**EXERCISE DETAILS**.
Begin at the line containing "Viewport: 1029px width, 771px height." in the data below and go on through the line containing "The width and height of the screenshot is (933, 617).", repeating each line exactly; include both ends and no other line.

**RECORDS SHOWN**.
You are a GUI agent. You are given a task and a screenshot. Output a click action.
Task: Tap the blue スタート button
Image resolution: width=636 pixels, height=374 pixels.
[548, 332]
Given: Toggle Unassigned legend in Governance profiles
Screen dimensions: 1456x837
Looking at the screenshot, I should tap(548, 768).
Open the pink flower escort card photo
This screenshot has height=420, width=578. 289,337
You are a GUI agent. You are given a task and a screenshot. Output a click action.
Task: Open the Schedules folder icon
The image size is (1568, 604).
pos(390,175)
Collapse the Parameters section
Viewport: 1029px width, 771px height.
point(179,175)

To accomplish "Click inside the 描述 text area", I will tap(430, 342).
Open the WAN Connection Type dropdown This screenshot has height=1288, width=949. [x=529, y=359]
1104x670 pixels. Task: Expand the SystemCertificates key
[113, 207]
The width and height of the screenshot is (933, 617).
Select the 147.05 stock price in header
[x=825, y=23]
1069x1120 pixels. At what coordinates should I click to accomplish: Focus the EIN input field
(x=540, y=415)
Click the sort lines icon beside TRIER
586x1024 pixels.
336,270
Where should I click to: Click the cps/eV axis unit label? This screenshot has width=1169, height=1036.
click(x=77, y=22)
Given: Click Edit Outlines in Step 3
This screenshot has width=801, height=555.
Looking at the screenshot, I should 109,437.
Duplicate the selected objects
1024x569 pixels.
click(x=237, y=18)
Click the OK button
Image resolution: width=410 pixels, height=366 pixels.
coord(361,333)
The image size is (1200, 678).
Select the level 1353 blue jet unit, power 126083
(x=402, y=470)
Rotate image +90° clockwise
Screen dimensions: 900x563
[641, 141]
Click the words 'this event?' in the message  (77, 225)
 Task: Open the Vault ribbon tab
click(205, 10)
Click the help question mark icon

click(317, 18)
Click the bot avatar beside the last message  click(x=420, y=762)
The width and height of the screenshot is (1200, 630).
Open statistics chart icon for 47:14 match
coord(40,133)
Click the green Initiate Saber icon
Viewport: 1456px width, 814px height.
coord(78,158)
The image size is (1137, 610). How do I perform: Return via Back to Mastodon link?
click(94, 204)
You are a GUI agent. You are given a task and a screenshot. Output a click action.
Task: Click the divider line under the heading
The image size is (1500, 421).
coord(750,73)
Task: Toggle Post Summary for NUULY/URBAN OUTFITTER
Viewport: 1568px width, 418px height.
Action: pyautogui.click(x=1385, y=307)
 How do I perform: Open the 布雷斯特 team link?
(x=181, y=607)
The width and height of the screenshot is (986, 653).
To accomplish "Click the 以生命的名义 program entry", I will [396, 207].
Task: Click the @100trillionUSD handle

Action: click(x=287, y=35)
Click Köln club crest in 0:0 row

**ANSWER SPACE**.
Viewport: 1029px width, 771px height.
point(179,175)

To accomplish "Click inside the 描述 text area", I will tap(430, 342).
Open the WAN Connection Type dropdown This screenshot has height=1288, width=949. [x=529, y=359]
1104x670 pixels. Task: Expand the SystemCertificates key
[113, 207]
The width and height of the screenshot is (933, 617).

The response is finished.